TASK MATERIAL:
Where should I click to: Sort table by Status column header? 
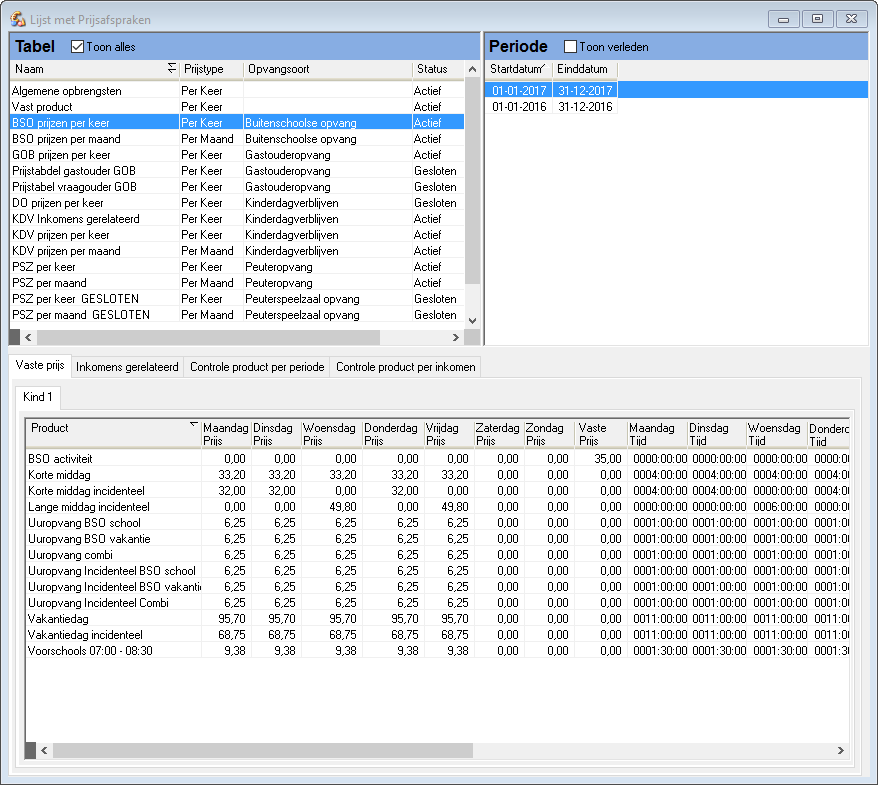pos(432,69)
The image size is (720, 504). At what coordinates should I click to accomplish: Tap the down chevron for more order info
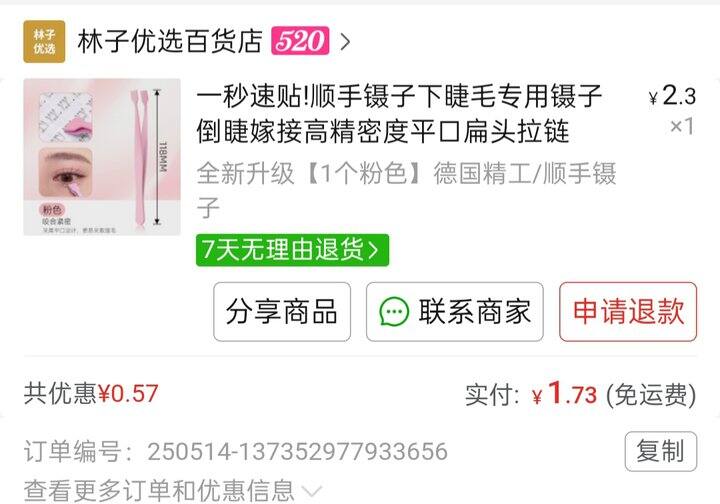pyautogui.click(x=313, y=491)
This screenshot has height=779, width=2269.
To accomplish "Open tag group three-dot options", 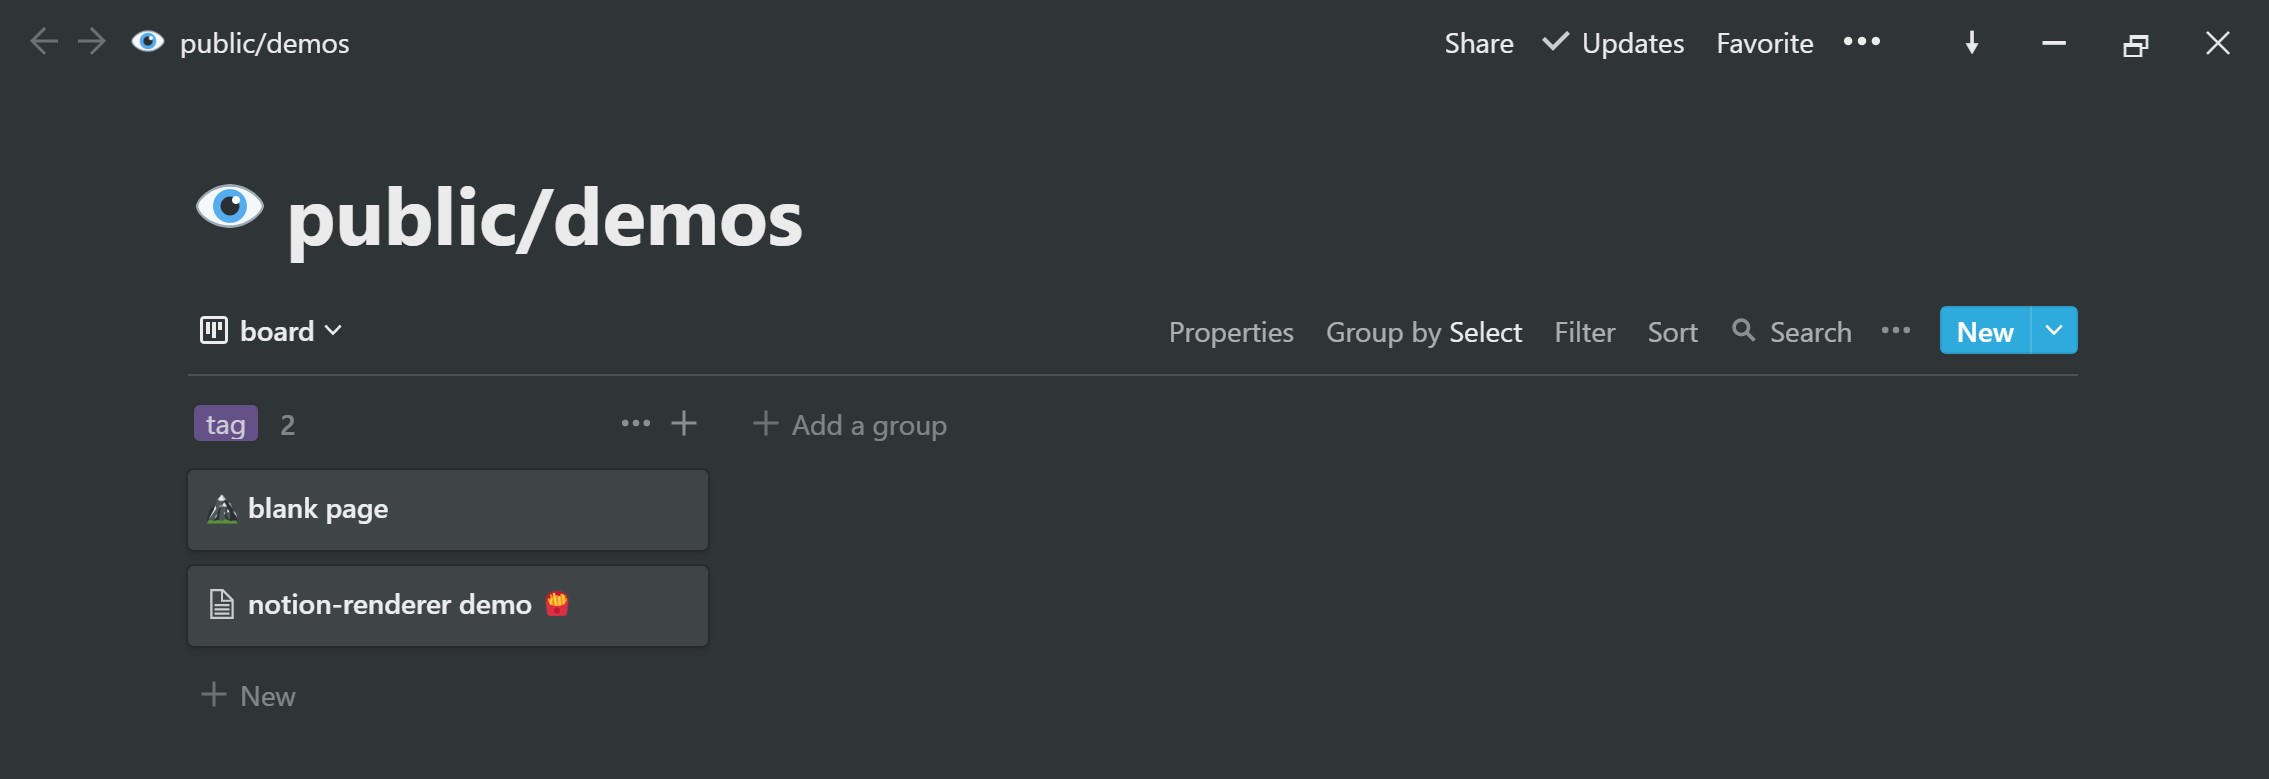I will [x=636, y=424].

WHAT NEEDS TO BE DONE:
This exercise asks for an exact copy of the lines from the first one in the data through the line that contains "This screenshot has height=779, width=2269.", pictures excluded.

WRITTEN ANSWER:
Where should I click to: Sort table by Status column header? 
pos(432,69)
The image size is (720, 504). At what coordinates should I click to accomplish: Tap the down chevron for more order info
pyautogui.click(x=313, y=491)
This screenshot has height=779, width=2269.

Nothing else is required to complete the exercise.